■ WORK INSTRUCTIONS ■
(1) In the article on wealthy families co-investing in takeovers, what business did the Viessmann family sell to Carrier Global Corp?
(2) In the records, start at the line containing "Click the Activate" and end after the line containing "Action: 649,1300". Reproduce only those lines, switching "lightbulb" to "bulb" and leaving everything else unchanged.

■ READING PASSAGE ■
- - - - - - -

Wealthy clans that built their fortunes in industries ranging from children’s toys to household boilers have been co-investors on nearly US$20 billion (S$27 billion) of listed company takeovers in 2024, according to data compiled by Bloomberg.
They have made a mark on Wall Street as go-to sources of capital for investment firms such as KKR & Co and Silver Lake, helping them get acquisitions over the line at a time when borrowed money remains expensive.
Germany’s Viessmann family, flush with cash after a major divestment, teamed up with KKR for its US$3 billion acquisition of renewable energy firm Encavis announced in March.
The century-old dynasty has an estimated net worth of US$13.7 billion after completing the sale of its heating and cooling business to Carrier Global Corp in January, according to the Bloomberg Billionaires Index.
Meanwhile, Mr Michael Dell’s family office partnered Silver Lake on the biggest private equity buyout in 2024, a US$13 billion deal for talent agency Endeavor Group Holdings.
Goldman Sachs Asset Management closed its purchase of Norwegian e-learning platform Kahoot! in January with funding from Denmark’s Kirk Kristiansen dynasty, the owners of Lego Group.
In April, Morgan Stanley’s infrastructure arm agreed to buy Milan-listed construction company Salcef Group with the Salciccia family, which has controlled it for decades.
Many pension funds and endowments have hit the limit for how much they can allocate to private equity, leaving buyout firms to turn to increasingly sophisticated wealthy families or sovereign funds.
Roping in a co-investor allows private equity firms to reduce the money they front themselves for a deal, a welcome prospect at a time when high borrowing costs are crimping the amount of leverage they can use.
The shift is catching the eye of major investment banks.
Mr Darren Allaway, a London-based managing director in Goldman Sachs’ family office unit, said he has spent more time engaging with private equity investors within the past year than in his entire finance career of more than two decades.

- - - - - - -

■ INPUT FOR THIS TASK ■
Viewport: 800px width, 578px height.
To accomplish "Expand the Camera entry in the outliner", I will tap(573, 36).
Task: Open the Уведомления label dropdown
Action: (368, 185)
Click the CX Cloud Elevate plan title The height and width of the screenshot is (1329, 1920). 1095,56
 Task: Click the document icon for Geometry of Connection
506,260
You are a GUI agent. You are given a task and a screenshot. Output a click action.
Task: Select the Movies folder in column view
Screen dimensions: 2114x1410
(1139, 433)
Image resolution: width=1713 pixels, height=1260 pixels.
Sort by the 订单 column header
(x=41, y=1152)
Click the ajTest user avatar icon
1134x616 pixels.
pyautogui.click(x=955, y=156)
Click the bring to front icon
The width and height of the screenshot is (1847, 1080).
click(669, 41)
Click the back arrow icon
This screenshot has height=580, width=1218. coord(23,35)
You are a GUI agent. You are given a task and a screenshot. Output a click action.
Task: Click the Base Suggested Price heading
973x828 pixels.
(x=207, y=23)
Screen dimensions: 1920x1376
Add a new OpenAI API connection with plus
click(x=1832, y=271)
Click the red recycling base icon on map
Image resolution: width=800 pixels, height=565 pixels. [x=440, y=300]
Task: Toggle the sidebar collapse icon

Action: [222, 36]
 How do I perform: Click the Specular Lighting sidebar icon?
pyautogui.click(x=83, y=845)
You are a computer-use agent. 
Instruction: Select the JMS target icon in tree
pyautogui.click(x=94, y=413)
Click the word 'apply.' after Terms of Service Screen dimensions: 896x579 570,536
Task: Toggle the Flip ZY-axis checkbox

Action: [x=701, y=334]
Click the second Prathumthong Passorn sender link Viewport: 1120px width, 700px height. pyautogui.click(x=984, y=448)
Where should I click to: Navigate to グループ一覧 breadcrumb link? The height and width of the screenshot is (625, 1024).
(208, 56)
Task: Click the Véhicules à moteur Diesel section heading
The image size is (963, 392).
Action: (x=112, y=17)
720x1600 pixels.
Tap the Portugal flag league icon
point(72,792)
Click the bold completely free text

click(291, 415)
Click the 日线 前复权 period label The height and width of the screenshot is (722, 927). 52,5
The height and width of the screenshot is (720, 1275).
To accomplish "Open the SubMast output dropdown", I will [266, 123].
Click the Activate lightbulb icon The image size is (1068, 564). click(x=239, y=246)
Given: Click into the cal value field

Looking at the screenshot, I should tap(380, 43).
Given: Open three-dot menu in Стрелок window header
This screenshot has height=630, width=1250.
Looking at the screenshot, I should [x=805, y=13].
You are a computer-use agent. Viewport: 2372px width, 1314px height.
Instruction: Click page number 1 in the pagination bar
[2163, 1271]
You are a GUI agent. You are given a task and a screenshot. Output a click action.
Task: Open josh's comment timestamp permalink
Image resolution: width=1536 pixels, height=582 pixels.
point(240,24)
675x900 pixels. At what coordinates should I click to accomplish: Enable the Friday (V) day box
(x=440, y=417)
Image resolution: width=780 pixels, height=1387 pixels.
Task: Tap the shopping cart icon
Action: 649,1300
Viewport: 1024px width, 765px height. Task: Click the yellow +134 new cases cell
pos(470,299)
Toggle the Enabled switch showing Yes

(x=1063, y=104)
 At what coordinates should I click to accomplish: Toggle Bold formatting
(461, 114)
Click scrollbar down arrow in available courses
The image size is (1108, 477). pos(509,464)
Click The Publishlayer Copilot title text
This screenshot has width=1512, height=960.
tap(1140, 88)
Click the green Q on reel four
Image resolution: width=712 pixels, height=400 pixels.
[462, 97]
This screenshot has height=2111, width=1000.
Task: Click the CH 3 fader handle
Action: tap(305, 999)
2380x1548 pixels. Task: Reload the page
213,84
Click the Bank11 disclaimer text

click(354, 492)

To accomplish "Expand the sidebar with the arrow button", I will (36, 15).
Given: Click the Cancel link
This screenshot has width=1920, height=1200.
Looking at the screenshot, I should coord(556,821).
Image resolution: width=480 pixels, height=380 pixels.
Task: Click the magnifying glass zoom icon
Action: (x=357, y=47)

- - - - - - -

■ EXPECTED RESPONSES ■
(1) Its heating and cooling business.

(2)
Click the Activate bulb icon The image size is (1068, 564). click(x=239, y=246)
Given: Click into the cal value field

Looking at the screenshot, I should tap(380, 43).
Given: Open three-dot menu in Стрелок window header
This screenshot has height=630, width=1250.
Looking at the screenshot, I should [x=805, y=13].
You are a computer-use agent. Viewport: 2372px width, 1314px height.
Instruction: Click page number 1 in the pagination bar
[2163, 1271]
You are a GUI agent. You are given a task and a screenshot. Output a click action.
Task: Open josh's comment timestamp permalink
Image resolution: width=1536 pixels, height=582 pixels.
point(240,24)
675x900 pixels. At what coordinates should I click to accomplish: Enable the Friday (V) day box
(x=440, y=417)
Image resolution: width=780 pixels, height=1387 pixels.
Task: Tap the shopping cart icon
Action: 649,1300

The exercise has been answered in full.